Q19. What are cells connected in parallel? Mention one advantage.
Answer:
Cells are connected in parallel when all positive terminals are joined together and all negative terminals are joined together. In this arrangement, the emf remains equal to that of a single cell, but the effective internal resistance decreases. As a result, the combination can supply a larger current for a longer time. Parallel combinations are useful when high current output is required without increasing voltage. They are commonly used in backup power systems and battery banks. The major advantage of parallel connection is improved current-delivering capacity and longer battery life.

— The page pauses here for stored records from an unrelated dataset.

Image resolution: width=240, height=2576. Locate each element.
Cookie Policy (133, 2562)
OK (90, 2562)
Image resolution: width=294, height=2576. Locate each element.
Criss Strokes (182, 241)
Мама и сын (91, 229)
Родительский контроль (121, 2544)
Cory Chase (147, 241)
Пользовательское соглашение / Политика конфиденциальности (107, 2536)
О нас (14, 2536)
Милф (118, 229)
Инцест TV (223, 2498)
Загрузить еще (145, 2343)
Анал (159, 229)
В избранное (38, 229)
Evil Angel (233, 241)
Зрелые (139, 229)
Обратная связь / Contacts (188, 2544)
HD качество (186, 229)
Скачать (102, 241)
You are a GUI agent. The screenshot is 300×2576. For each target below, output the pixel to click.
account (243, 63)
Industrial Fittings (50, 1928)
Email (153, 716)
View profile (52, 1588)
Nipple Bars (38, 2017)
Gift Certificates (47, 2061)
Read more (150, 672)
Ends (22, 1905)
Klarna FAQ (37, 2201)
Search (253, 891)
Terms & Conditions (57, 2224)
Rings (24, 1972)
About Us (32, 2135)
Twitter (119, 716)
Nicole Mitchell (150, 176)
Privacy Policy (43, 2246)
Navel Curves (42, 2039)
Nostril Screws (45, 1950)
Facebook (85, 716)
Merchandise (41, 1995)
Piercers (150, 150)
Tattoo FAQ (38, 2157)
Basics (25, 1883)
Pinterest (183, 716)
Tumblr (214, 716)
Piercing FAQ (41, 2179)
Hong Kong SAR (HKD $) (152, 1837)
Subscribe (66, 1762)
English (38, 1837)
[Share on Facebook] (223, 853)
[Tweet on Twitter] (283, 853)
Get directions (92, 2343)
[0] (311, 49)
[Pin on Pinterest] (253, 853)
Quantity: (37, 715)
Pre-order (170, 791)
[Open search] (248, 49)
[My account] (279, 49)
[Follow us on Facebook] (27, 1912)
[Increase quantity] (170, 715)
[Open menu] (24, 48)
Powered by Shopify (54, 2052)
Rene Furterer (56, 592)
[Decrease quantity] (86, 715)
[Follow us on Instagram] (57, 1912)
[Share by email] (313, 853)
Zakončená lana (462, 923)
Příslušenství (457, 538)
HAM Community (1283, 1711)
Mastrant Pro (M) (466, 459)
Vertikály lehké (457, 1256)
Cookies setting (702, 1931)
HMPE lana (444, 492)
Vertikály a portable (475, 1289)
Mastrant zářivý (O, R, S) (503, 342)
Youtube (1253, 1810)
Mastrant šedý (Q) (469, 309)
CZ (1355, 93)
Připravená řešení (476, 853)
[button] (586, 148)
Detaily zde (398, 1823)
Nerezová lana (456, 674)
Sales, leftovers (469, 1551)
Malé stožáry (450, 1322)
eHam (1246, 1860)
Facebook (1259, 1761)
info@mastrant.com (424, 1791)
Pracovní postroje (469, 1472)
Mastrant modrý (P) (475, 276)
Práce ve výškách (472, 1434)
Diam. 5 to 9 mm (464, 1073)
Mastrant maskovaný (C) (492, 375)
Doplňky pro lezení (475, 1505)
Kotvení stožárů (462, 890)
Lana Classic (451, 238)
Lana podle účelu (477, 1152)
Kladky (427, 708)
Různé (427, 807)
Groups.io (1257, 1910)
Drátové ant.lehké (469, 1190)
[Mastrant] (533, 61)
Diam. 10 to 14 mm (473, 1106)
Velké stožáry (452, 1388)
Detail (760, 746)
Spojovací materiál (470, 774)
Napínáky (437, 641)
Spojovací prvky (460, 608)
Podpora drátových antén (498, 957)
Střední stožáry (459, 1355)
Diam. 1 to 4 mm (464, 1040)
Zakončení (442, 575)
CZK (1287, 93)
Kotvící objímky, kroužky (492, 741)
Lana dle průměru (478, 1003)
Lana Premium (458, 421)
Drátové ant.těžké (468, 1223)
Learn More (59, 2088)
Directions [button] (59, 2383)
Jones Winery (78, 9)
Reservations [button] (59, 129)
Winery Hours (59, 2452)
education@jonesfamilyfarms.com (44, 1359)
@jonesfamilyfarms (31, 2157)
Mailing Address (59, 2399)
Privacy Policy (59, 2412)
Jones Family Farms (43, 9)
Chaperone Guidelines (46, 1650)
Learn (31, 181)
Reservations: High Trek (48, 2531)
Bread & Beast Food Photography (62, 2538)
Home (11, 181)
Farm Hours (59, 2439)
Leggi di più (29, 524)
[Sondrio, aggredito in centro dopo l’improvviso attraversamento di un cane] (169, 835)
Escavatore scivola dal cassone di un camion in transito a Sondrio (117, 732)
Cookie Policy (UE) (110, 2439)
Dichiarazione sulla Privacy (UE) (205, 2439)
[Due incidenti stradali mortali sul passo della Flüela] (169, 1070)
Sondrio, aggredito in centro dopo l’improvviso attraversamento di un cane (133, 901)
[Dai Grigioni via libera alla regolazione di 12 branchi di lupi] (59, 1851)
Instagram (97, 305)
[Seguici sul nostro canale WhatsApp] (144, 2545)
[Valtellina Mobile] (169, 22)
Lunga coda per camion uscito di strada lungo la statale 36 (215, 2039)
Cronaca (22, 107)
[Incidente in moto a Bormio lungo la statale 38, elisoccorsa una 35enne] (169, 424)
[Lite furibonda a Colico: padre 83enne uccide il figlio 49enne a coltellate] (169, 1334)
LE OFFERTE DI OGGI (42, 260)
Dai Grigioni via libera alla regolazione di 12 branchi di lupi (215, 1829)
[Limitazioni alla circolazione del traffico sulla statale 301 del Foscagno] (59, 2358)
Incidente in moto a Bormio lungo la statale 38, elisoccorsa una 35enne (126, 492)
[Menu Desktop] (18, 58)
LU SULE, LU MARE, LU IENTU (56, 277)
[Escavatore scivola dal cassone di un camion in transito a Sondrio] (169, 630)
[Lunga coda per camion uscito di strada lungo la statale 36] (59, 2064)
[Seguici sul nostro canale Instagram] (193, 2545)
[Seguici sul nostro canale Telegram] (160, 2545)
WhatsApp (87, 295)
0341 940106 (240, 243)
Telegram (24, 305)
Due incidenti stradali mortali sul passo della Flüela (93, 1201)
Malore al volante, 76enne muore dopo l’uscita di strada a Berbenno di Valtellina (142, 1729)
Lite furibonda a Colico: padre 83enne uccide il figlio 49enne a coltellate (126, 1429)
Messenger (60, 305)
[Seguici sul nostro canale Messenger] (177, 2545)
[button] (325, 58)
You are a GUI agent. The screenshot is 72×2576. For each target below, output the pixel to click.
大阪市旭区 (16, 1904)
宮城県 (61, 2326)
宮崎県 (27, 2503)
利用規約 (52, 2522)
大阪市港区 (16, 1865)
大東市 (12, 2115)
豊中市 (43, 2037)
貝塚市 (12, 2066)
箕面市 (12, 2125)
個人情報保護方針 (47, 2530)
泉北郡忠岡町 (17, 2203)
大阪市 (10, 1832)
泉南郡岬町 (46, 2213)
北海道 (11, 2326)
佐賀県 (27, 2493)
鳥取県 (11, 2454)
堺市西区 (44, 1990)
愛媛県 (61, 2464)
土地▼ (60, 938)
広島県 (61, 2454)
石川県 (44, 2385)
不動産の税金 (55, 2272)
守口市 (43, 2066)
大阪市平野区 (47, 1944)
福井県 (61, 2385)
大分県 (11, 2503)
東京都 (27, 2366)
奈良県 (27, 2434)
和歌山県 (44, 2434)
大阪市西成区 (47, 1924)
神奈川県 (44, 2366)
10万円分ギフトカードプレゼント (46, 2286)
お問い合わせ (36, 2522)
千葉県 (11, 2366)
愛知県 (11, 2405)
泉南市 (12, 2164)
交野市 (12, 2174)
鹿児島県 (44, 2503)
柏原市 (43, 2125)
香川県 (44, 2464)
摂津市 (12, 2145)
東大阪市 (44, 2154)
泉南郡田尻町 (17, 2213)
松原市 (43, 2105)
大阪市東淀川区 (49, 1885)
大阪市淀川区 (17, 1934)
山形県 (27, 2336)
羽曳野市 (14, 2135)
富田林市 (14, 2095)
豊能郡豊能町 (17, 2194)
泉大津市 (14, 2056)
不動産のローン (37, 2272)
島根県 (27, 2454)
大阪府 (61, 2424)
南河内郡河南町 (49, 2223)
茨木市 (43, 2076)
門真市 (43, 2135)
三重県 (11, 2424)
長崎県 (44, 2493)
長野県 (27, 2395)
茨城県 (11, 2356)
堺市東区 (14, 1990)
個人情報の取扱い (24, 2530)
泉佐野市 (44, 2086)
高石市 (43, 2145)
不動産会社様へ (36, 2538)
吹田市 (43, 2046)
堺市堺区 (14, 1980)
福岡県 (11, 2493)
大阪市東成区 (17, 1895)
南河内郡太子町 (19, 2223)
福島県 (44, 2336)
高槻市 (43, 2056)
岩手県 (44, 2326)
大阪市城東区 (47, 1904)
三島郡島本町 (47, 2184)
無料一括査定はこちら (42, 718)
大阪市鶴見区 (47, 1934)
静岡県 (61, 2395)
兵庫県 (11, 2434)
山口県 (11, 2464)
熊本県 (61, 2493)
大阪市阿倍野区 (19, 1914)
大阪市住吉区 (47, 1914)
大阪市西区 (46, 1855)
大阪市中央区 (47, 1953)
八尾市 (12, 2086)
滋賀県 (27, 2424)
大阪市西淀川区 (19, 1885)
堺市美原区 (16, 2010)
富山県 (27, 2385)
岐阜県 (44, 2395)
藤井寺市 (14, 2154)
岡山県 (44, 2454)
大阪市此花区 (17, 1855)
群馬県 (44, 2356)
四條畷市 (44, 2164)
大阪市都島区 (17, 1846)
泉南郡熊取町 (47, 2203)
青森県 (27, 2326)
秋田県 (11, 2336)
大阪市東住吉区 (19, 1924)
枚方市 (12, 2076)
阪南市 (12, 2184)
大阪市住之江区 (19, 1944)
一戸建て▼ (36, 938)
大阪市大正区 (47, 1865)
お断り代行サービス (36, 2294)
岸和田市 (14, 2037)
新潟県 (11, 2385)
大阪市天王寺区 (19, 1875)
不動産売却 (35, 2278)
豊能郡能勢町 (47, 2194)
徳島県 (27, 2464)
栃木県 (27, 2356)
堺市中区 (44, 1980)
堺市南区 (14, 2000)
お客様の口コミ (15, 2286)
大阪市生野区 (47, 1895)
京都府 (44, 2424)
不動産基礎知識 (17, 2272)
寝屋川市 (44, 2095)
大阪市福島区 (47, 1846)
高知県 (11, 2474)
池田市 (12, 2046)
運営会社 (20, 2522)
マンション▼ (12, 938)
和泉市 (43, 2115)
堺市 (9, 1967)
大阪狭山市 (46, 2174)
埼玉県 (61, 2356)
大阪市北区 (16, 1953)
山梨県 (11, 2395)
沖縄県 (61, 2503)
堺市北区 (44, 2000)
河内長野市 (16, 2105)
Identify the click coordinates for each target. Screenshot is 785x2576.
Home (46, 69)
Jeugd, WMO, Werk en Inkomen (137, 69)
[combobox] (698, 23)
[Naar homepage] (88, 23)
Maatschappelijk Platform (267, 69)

Q20. Write any four applications of current electricity in daily life.
Answer:
Current electricity has numerous applications in everyday life. First, it is used in household appliances such as fans, refrigerators, televisions, and washing machines. Second, it powers lighting systems in homes, offices, and streets. Third, it is essential for operating communication devices such as mobile phones, computers, and internet equipment. Fourth, current electricity drives industrial machines and manufacturing processes. It is also used in medical equipment, transportation systems, and scientific instruments. Modern civilization depends heavily on the controlled flow of electric current for comfort, communication, healthcare, and technological development.